Classic Remarks is a meme hosted by Krysta and Brianna at Pages Unbound. Each week, they pose a question about classic works of literature in order for readers to engage in a continuing conversation about elements of classic literature, the literary ‘canon’, and the timelessness of story. If you’re interested in participating, you can find the schedule here.
This week’s Classic Remarks topic is about Dante’s Inferno, which I haven’t read since college and don’t plan to reread anytime soon, so instead of that I’m going to write about an earlier Classic Remarks topic about movie adaptations as a follow-up to a post about the movie of The Fellowship of the Ring vs. the book. Because I can.
So. The Two Towers.
Of all the Lord of the Rings films, The Two Towers is the one that diverged the most from the books. Some of the changes made sense when it comes to telling a story via film, and some of them made… less sense.

[Required actions]
a – Return the part of the Two Towers post between "This week’s Classic" and "Because I can.", inclusive, copied word for word.
b – In the Two Towers post, list the topics that the Classic Remarks question is meant to engage readers in a continuing conversation about.

[Dataset content]
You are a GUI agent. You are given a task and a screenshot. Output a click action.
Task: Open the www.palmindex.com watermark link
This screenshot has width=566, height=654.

[Exercise results]
a –
This week’s Classic Remarks topic is about Dante’s Inferno, which I haven’t read since college and don’t plan to reread anytime soon, so instead of that I’m going to write about an earlier Classic Remarks topic about movie adaptations as a follow-up to a post about the movie of The Fellowship of the Ring vs. the book. Because I can.

b –
- elements of classic literature
- the literary ‘canon’
- the timelessness of story